• [Given task]:
Rewrite the data starting with the line containing "The width and height of the screenshot is (1024, 594)." and continuing through the line containing "[x=176, y=400]", including both of those lines and the requests. Multiply every coordinate in the answers by 1.05 and round each result to a whole number, rounding halves up.
-------- Exercise input --------
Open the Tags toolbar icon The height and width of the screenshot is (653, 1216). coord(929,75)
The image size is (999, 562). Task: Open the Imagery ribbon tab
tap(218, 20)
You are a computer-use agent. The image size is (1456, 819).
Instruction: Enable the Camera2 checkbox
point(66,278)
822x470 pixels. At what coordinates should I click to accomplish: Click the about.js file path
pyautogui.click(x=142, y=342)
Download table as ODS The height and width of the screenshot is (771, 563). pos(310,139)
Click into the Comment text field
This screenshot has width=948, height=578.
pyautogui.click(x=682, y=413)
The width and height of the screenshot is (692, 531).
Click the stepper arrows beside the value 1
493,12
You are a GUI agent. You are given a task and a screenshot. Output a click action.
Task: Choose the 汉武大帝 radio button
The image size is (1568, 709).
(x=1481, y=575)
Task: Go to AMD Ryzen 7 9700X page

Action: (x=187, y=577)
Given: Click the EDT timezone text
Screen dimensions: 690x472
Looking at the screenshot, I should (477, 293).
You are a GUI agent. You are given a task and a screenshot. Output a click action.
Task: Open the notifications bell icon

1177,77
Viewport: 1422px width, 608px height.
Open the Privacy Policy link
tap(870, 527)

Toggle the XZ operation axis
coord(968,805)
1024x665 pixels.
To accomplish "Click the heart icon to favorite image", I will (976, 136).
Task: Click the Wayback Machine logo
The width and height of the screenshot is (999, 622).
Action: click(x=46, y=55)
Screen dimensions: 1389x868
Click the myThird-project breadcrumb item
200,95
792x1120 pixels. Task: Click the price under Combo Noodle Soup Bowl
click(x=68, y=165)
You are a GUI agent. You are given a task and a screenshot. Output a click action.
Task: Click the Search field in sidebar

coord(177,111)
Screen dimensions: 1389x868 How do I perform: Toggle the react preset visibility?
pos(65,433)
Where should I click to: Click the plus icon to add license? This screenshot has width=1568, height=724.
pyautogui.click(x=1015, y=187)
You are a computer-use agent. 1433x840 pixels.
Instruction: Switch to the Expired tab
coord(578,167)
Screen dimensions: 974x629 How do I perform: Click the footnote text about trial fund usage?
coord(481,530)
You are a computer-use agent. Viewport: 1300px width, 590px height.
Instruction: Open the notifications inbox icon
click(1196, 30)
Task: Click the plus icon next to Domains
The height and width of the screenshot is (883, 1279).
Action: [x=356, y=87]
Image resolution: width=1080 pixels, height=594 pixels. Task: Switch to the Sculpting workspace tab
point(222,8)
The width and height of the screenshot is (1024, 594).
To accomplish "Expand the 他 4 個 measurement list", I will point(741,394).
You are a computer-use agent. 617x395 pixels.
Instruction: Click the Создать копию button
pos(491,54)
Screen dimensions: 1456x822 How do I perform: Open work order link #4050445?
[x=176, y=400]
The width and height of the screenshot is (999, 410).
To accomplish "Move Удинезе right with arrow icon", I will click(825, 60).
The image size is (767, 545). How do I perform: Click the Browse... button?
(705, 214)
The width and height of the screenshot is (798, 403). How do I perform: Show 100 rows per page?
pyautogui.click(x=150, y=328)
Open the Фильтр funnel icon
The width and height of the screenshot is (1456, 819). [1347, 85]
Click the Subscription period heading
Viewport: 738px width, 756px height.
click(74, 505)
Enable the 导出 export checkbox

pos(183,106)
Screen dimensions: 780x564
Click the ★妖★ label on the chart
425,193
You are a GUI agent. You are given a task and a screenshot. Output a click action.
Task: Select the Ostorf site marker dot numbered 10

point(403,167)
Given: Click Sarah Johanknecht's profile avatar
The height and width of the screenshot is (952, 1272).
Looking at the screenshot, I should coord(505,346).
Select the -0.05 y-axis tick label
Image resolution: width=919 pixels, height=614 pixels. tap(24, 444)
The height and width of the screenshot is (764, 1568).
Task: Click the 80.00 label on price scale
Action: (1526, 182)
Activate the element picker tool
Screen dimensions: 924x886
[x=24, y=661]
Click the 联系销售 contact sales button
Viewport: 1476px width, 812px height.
--------
• [The response]:
The width and height of the screenshot is (1024, 594).
To accomplish "Expand the 他 4 個 measurement list", I will point(778,414).
You are a computer-use agent. 617x395 pixels.
Instruction: Click the Создать копию button
pos(516,57)
Screen dimensions: 1456x822 How do I perform: Open work order link #4050445?
[x=185, y=420]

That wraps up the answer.